But at least five times, a biological catastrophe has engulfed the planet, killing off the vast majority of species from water and land over a relatively short geological interval.

New analysis identifies largest threat to thousands of species facing extinction

The most famous of these mass extinction events — when an asteroid slammed into Earth 66 million years ago, dooming the dinosaurs and many other species — is also the most recent. But scientists say it won’t be the last.

Many researchers argue we’re in the middle of a sixth mass extinction, caused not by a city-size space rock but by the overgrowth and transformative behavior of a single species — Homo sapiens. Humans have destroyed habitats and unleashed a climate crisis.
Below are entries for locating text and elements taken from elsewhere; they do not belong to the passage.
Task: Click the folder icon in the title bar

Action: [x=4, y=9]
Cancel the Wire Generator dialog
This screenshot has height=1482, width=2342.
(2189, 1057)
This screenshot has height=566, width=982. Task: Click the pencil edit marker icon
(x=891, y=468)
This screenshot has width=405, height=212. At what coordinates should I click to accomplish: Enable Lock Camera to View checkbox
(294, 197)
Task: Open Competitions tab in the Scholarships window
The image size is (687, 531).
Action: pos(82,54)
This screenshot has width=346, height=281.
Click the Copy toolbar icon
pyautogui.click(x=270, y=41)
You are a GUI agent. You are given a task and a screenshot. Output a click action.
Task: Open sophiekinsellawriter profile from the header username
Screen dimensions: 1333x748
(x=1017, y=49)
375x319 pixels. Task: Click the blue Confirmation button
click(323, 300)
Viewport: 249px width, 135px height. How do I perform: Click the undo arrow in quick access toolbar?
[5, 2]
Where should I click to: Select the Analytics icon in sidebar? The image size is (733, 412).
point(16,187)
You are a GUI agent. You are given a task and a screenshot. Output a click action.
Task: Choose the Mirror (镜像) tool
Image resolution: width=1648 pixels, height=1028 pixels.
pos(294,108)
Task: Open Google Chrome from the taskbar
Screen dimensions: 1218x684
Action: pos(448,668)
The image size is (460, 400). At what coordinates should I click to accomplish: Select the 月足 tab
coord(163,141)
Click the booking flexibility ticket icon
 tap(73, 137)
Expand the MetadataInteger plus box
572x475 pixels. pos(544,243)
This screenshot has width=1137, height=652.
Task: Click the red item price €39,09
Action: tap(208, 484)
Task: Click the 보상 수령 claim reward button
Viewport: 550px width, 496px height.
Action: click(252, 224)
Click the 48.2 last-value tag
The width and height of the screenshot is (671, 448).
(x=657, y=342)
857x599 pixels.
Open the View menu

Calculations in a September study published in the journal PNAS have suggested that groups of related animal species are disappearing at a rate 35% times higher than the normally expected rate.

And while every mass extinction has winners and losers, there is no reason to assume that human beings in this case would be among the survivors.

In fact, study coauthor Gerardo Ceballos thinks the opposite could come to pass, with the sixth mass extinction transforming the whole biosphere, or the area of the world hospitable to life — possibly into a state in which it may be impossible for humanity to persist unless dramatic action is taken.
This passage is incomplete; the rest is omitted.